Scottish Natural Heritage (SNH) is reviewing the General Licences that allow for the taking and killing of wild birds in Scotland. Similar schemes operate in England, Wales and Northern Ireland.

The General Licences allow any authorised person – usually the landowner, someone acting on his behalf, or a “pest controller” – to undertake normally proscribed activities, such as killing wild birds or interfering with their nests or eggs. There is no approval process – a Licence can simply be downloaded from the SNH website and relied on, as long as the user can say he has read and understood it.
Conditions on the Licences restrict the species that can be killed and the purposes for killing. Nonetheless the scheme has long been criticised for allowing the persecution of certain species, especially corvids (crows, rooks, magpies and jays) and columbids (pigeons and doves). As the RSPB has pointed out in the past, the mere presence of these birds doesn’t necessarily mean they are causing a problem, but some land managers control them as a matter of routine.
For OneKind of course the main issue is animal welfare. We don’t support the killing of animals or birds but, if control is thought to be unavoidable, it must be humane.
The Licences already allow the use of Larsen traps, baited with decoy birds, often seen fluttering desperately, confined close to the ground and in full view of predators. Now, according to the consultation, SNH proposes to allow a new and more dangerous trap.

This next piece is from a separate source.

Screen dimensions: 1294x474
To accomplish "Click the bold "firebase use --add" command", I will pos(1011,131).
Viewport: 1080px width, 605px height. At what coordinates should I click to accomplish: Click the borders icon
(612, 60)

The so-called Larsen mate (or clam or snapper trap) is baited with a dead rabbit or hare and left open with a false perch in two pieces above the bait. When weight is put on the perch it collapses, slamming the open upper parts of the cage together. The trap is intended for corvids but inevitably, non-target species such as raptors and ravens are also drawn to the bait - the OneKind field research officer has found buried raptor carcasses very close to Larsen mate traps.
When the cage snaps shut, the bird could be trapped across the body or wings. Even a cleanly-caught bird may have to endure up to 24 hours inside the cage before it is checked by the operator. In that time there may be no water or shelter, no space to move around, to perch or to open its wings. OneKind has submitted a response to the consultation (PDF), asking SNH not to license Larsen mate traps.

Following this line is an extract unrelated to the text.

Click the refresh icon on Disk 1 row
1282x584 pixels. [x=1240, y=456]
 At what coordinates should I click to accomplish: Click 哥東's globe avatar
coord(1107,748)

We have also asked for a review of a recently added condition that allows someone convicted under conservation and welfare laws to continue using the licence as long as he has “only” been admonished by the court. And, following our exposé of crow killing methods on a Scottish estate last year, we have asked for better guidance on humane killing.
And there’s more ... you can read the OneKind submission here. The consultation has now closed but we’d still like to know what you think – do the General Licences provide a measured approach to wildlife management? Or are they far too permissive? Please add a comment below or visit our OneKind Communities website and join the discussion there.
it is currently not manned, clear or humane to use these traps..
I’m shocked by what I’ve learnt here. I assumed people had APPLY for licenses ie: explain who they are, why they feel the killing is necessary and how many they intend to kill and run some risk of being turned down. It makes a mockery of all the legislation passed to protect wildlife and biodiversity if any gun-happy gamekeeper or sick sadist can print one off for themselves. I want Onekind to continue to oppose all trapping and snaring, especially the use of live-baited traps, and to argue for a public and transparent process for the granting of licenses, preferably through the courts, so applicants have to prove some kind of ‘public benefit’ or prevention of greater harm before they break the laws the rest of us are subject to and which our elected representatives have already proved are needed and supported by the majority of the electorate!
Interested by the comment “I assumed people had APPLY for licenses ie: explain who they are, why they feel the killing is necessary and how many they intend to kill and run some risk of being turned down.”
Local councils carry out pest control; charities like RSPB carry out pest control; any member of the public can carry out pest control in their home. The difference is different people have different pests. I like to see rabbits and deer in my back garden - I’m not a gardener so they don’t bother me when they eat whatever is growing in there. I don’t like mice and rats so if I found evidence of them in my home, I’d lay traps. I wouldn’t control them; I’d eradicate them in my home. Control and eradication are different things.
I think perception is at play here. We can’t as a society say “I can carry out the control of a species [like mice] because me and my peers feel that’s acceptable; no-one wants mice in their home. But you can’t carry out control of a species that impacts on your livelihood because me and my peers don’t feel it’s acceptable”.